In light of the season’s first snowfall on Nov. 13, anticipation for the predicted cold winter ahead has already commenced. During the wintertime, snow plays an important role in the lives of students, both young and old.
Noticing just a couple of flurries out the window can cause excitement, panic, and hopes for an early dismissal in the hearts of even the most stoic individuals. And everyone knows that absolutely nothing is worse than waking up on a frosty morning and discovering that the two-hour delay you were banking on did not pull through.
Not only does the possibility of snow derail focus in classrooms, but it is also the single most prevalent cause for missing or incomplete homework in the winter months. Students have and will continue to realize that even the best of weathermen may overestimate the amount of precipitation from time to time. However, students have made it clear that it never hurts to hope.

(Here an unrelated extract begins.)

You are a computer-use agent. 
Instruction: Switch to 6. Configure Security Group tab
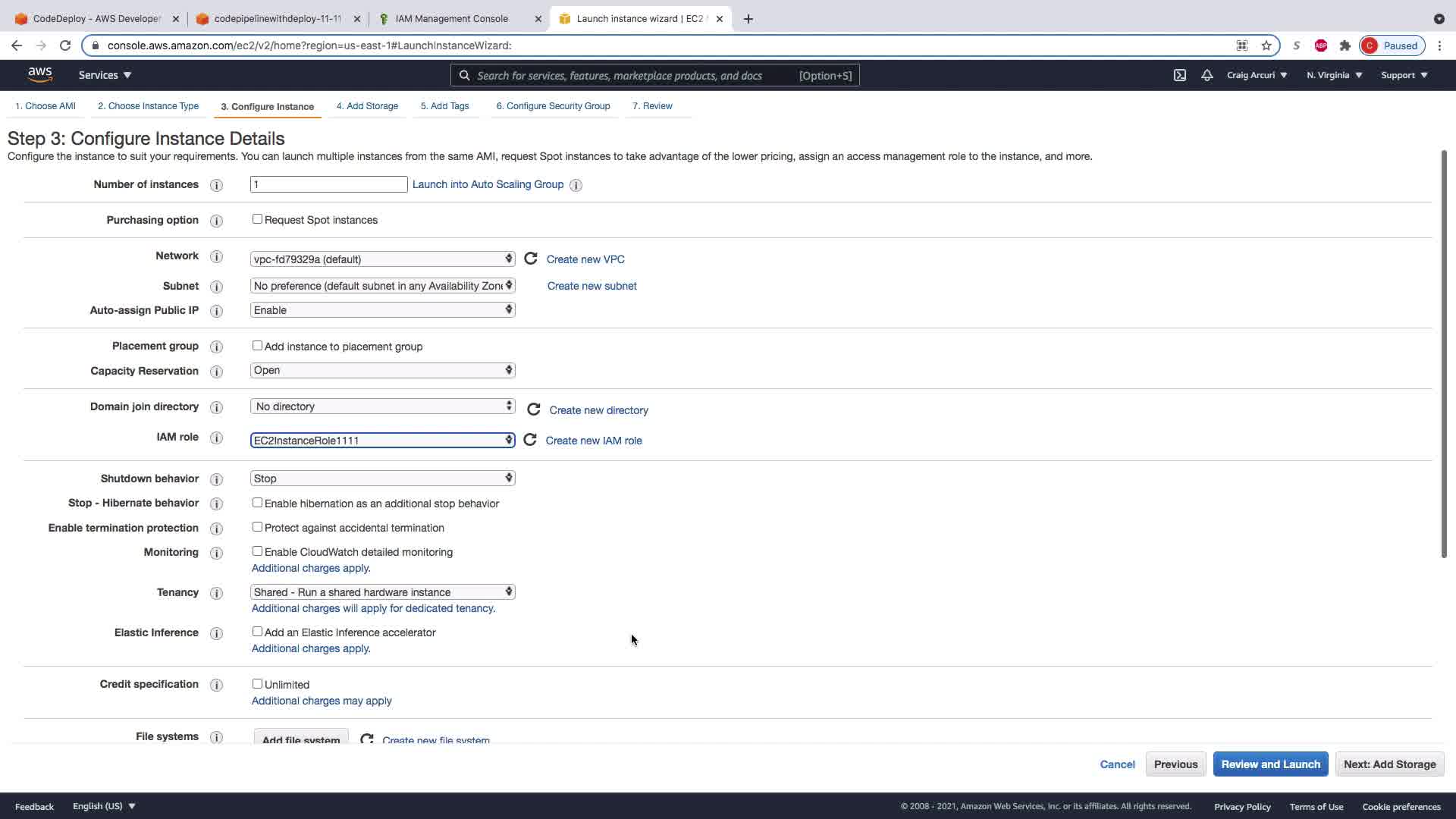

When asked whether this winter would be a hard one, a vast majority of Mt. Hebron students definitively stated, “Yes!” citing sources such as the Farmer’s Almanac, various news networks and rumors transferred by word of mouth.
The Farmer’s Almanac, a meteorological reference book used since 1818, predicts North American weather by using a “secret formula.” The data derived from studying sunspots, magnetic storms on the face of the sun, is considered alongside historical climate patterns in order to predict the weather for the upcoming year. The Almanac claims that its formulas are 80-85% accurate and predicts that this upcoming winter will be particularly harsh.
The severity of this upcoming winter is said to stem from a polar vortex, a large pocket of the coldest air in the Northern Hemisphere, which may sit over much of the Northeastern part of the United States during the winter season if it gets dislodged farther south than usual.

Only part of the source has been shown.